→ REQUIREMENT
The expected output is the exact lines from the one containing "YouTube (38, 2362)" through the end of the data, inclusive, and nothing else.

→ SOURCE DATA
▼▼▼

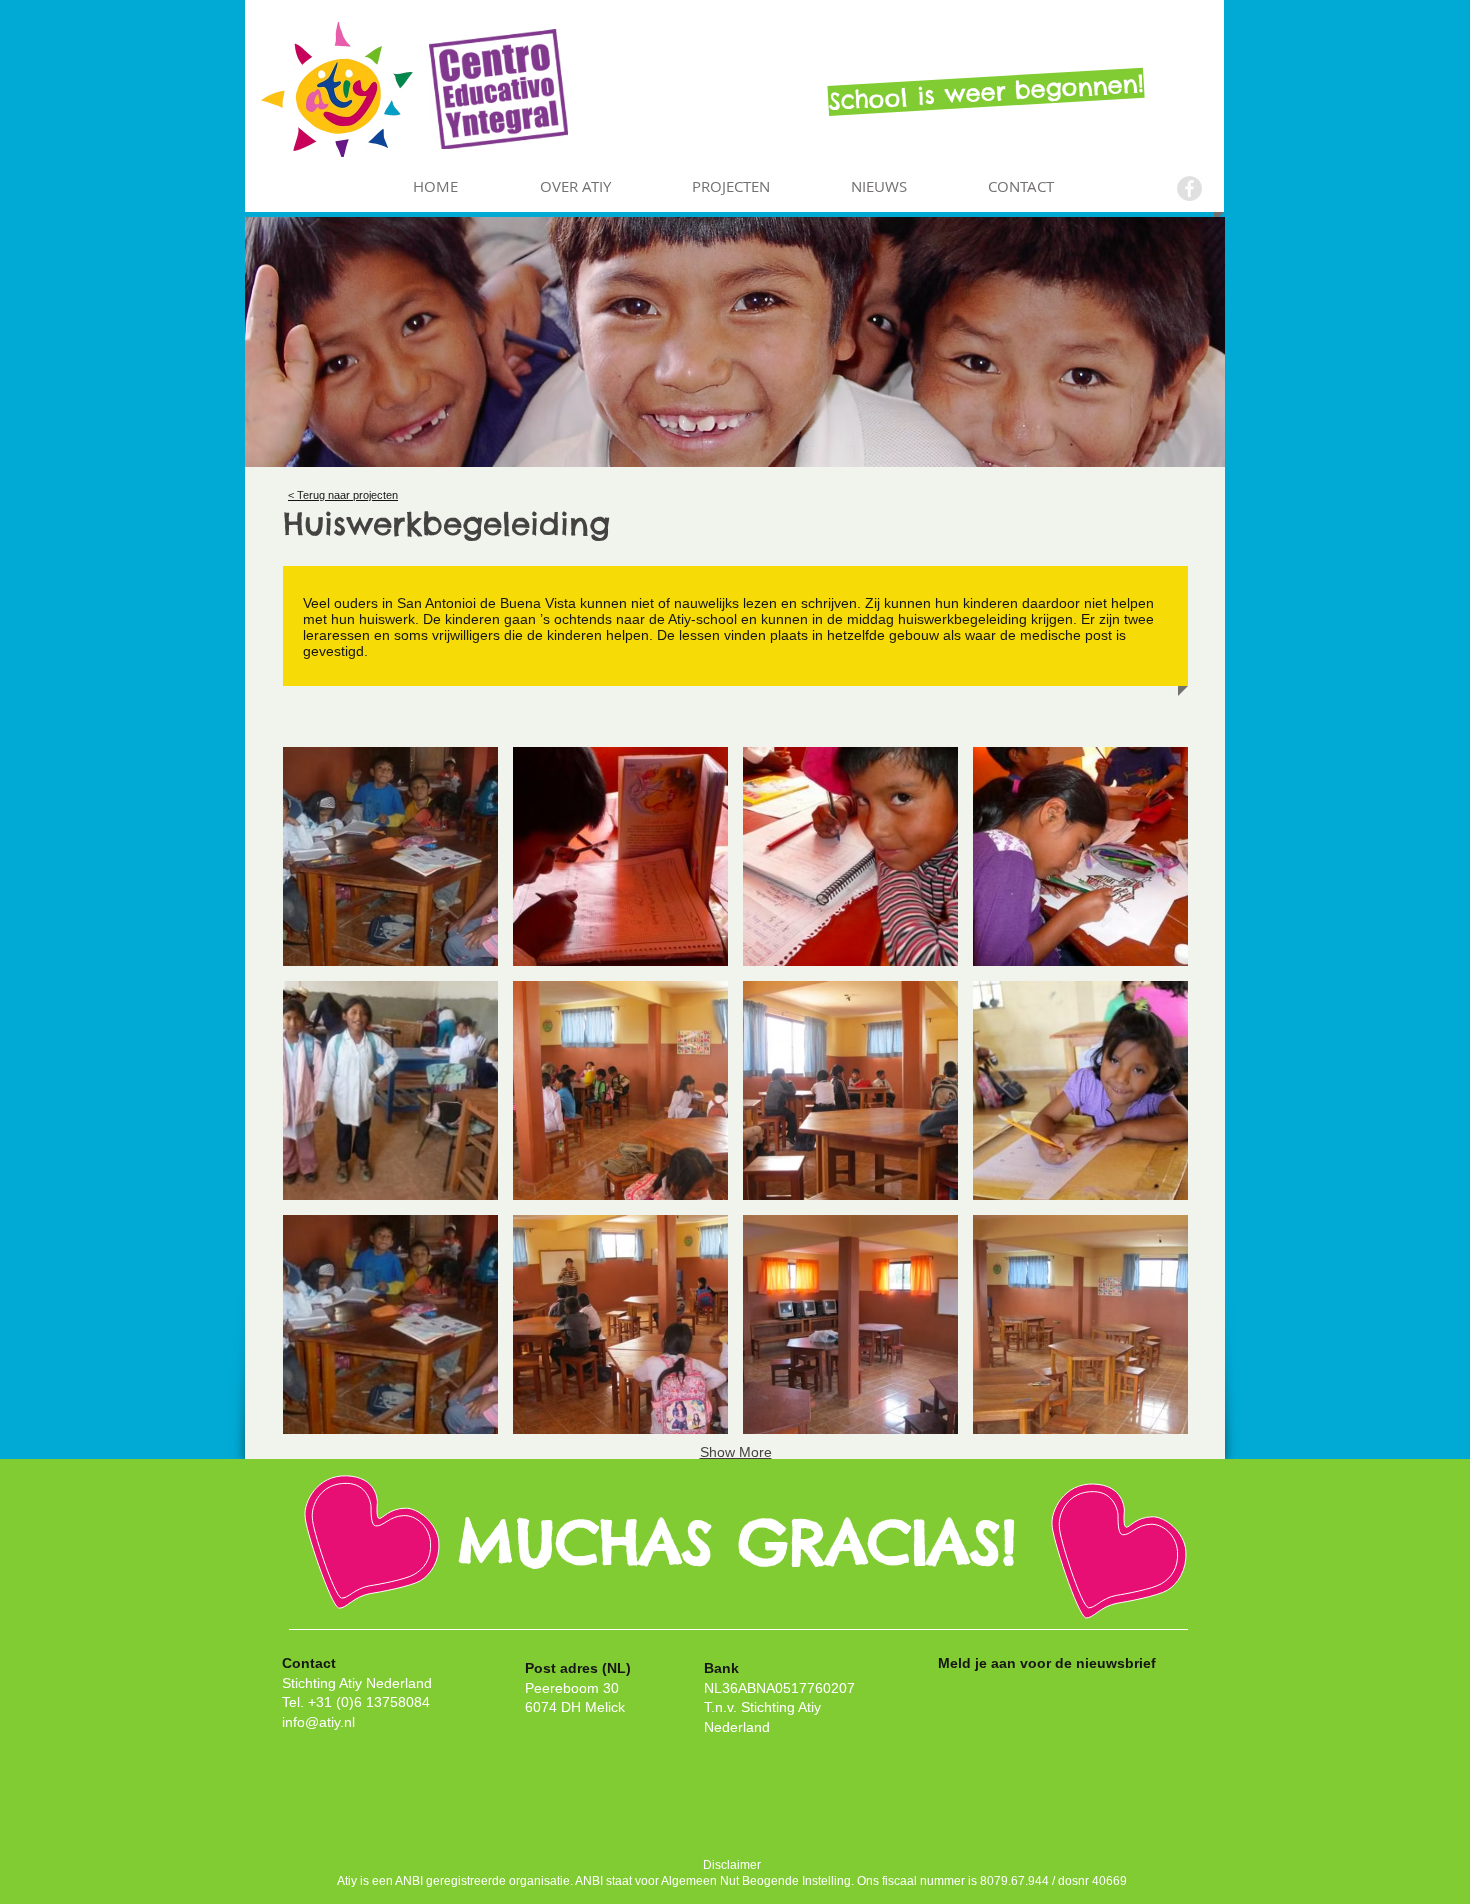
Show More (736, 1452)
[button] (390, 856)
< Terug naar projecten (343, 495)
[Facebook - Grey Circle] (1189, 188)
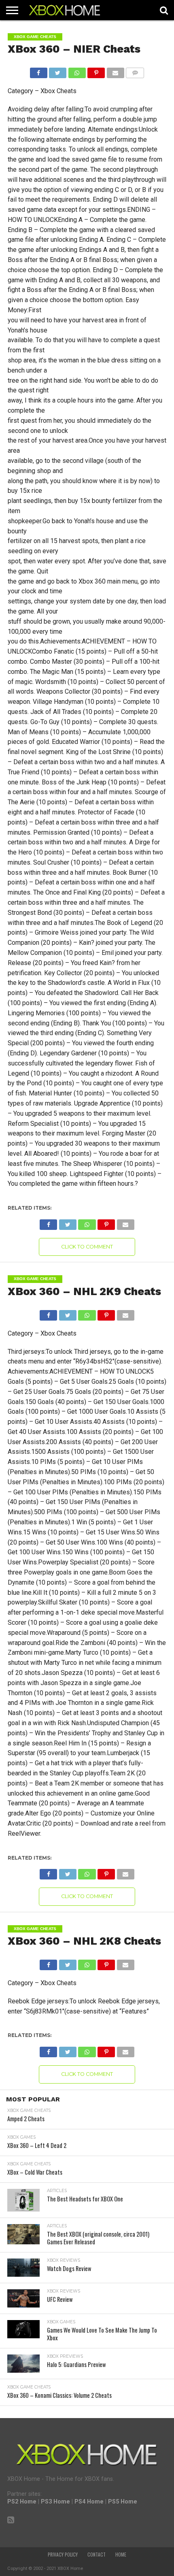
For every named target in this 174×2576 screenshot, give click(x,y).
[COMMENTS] (135, 71)
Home (120, 2554)
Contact (96, 2554)
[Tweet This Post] (58, 71)
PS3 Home (55, 2501)
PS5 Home (122, 2501)
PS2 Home (21, 2501)
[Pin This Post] (96, 71)
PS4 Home (89, 2501)
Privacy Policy (63, 2554)
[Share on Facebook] (38, 71)
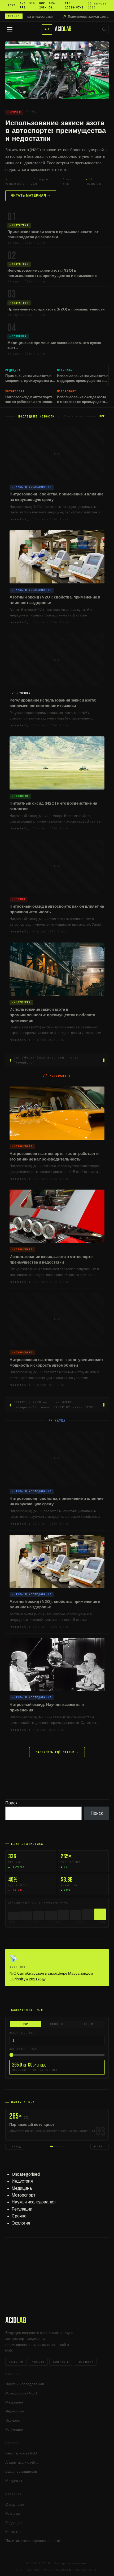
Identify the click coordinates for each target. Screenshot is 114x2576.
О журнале (14, 2505)
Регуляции (22, 2209)
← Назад (14, 2146)
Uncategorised (26, 2174)
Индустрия (22, 2181)
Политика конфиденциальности (32, 2541)
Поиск (11, 1803)
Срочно (19, 2216)
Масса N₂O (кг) (22, 2032)
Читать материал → (31, 195)
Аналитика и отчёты (22, 2462)
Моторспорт (23, 2195)
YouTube (38, 2362)
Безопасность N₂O (21, 2453)
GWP (25, 2024)
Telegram (16, 2362)
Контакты (13, 2532)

▲▲▲

→ EXERCISE SOLUTION
YouTube (38, 2362)
Безопасность N₂O (21, 2453)
GWP (25, 2024)
Telegram (16, 2362)
Контакты (13, 2532)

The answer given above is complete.